Dataset entries —
┄┄┄┄┄┄
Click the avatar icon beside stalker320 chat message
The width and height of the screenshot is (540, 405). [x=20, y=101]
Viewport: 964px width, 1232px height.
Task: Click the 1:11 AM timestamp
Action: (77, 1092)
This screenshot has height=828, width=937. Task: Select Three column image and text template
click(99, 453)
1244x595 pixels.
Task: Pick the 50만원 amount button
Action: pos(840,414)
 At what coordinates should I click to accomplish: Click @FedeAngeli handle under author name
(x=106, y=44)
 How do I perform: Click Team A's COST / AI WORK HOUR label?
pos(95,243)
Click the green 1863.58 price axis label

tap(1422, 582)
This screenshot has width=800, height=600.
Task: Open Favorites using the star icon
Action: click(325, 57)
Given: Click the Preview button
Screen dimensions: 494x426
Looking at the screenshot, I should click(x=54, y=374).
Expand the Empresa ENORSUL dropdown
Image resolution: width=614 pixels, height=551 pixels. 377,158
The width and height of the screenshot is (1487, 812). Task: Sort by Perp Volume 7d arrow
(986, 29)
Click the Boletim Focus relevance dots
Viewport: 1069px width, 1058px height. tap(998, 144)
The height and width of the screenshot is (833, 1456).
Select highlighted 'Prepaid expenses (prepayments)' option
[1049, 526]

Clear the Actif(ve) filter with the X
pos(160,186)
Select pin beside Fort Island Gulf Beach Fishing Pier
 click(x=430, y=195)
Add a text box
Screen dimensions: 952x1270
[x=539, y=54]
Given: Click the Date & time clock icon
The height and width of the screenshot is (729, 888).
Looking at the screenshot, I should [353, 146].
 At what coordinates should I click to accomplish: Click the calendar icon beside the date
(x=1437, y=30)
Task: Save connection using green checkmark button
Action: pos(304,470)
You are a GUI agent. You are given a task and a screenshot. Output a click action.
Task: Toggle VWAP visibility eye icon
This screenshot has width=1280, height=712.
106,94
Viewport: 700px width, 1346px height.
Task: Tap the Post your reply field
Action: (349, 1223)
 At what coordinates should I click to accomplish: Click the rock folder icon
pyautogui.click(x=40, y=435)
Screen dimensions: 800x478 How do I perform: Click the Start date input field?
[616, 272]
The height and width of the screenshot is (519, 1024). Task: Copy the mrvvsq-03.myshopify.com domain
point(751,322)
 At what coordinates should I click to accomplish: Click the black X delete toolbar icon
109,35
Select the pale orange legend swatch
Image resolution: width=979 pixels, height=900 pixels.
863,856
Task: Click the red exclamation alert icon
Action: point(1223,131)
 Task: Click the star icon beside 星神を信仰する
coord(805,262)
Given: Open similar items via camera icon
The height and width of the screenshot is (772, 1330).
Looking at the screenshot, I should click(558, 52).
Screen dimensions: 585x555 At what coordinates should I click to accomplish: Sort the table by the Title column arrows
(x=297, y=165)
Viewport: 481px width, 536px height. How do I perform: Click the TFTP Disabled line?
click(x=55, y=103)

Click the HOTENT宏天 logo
┄┄┄┄┄┄
Work to be completed — Every line of the data must be reproduced exactly.

Task solution —
Click the avatar icon beside stalker320 chat message
The width and height of the screenshot is (540, 405). [x=20, y=101]
Viewport: 964px width, 1232px height.
Task: Click the 1:11 AM timestamp
Action: (77, 1092)
This screenshot has height=828, width=937. Task: Select Three column image and text template
click(99, 453)
1244x595 pixels.
Task: Pick the 50만원 amount button
Action: pos(840,414)
 At what coordinates should I click to accomplish: Click @FedeAngeli handle under author name
(x=106, y=44)
 How do I perform: Click Team A's COST / AI WORK HOUR label?
pos(95,243)
Click the green 1863.58 price axis label

tap(1422, 582)
This screenshot has width=800, height=600.
Task: Open Favorites using the star icon
Action: click(325, 57)
Given: Click the Preview button
Screen dimensions: 494x426
Looking at the screenshot, I should click(x=54, y=374).
Expand the Empresa ENORSUL dropdown
Image resolution: width=614 pixels, height=551 pixels. 377,158
The width and height of the screenshot is (1487, 812). Task: Sort by Perp Volume 7d arrow
(986, 29)
Click the Boletim Focus relevance dots
Viewport: 1069px width, 1058px height. tap(998, 144)
The height and width of the screenshot is (833, 1456).
Select highlighted 'Prepaid expenses (prepayments)' option
[1049, 526]

Clear the Actif(ve) filter with the X
pos(160,186)
Select pin beside Fort Island Gulf Beach Fishing Pier
 click(x=430, y=195)
Add a text box
Screen dimensions: 952x1270
[x=539, y=54]
Given: Click the Date & time clock icon
The height and width of the screenshot is (729, 888).
Looking at the screenshot, I should [353, 146].
 At what coordinates should I click to accomplish: Click the calendar icon beside the date
(x=1437, y=30)
Task: Save connection using green checkmark button
Action: pos(304,470)
You are a GUI agent. You are given a task and a screenshot. Output a click action.
Task: Toggle VWAP visibility eye icon
This screenshot has width=1280, height=712.
106,94
Viewport: 700px width, 1346px height.
Task: Tap the Post your reply field
Action: (349, 1223)
 At what coordinates should I click to accomplish: Click the rock folder icon
pyautogui.click(x=40, y=435)
Screen dimensions: 800x478 How do I perform: Click the Start date input field?
[616, 272]
The height and width of the screenshot is (519, 1024). Task: Copy the mrvvsq-03.myshopify.com domain
point(751,322)
 At what coordinates should I click to accomplish: Click the black X delete toolbar icon
109,35
Select the pale orange legend swatch
Image resolution: width=979 pixels, height=900 pixels.
863,856
Task: Click the red exclamation alert icon
Action: point(1223,131)
 Task: Click the star icon beside 星神を信仰する
coord(805,262)
Given: Open similar items via camera icon
The height and width of the screenshot is (772, 1330).
Looking at the screenshot, I should click(558, 52).
Screen dimensions: 585x555 At what coordinates should I click to accomplish: Sort the table by the Title column arrows
(x=297, y=165)
Viewport: 481px width, 536px height. How do I perform: Click the TFTP Disabled line?
click(x=55, y=103)

Click the HOTENT宏天 logo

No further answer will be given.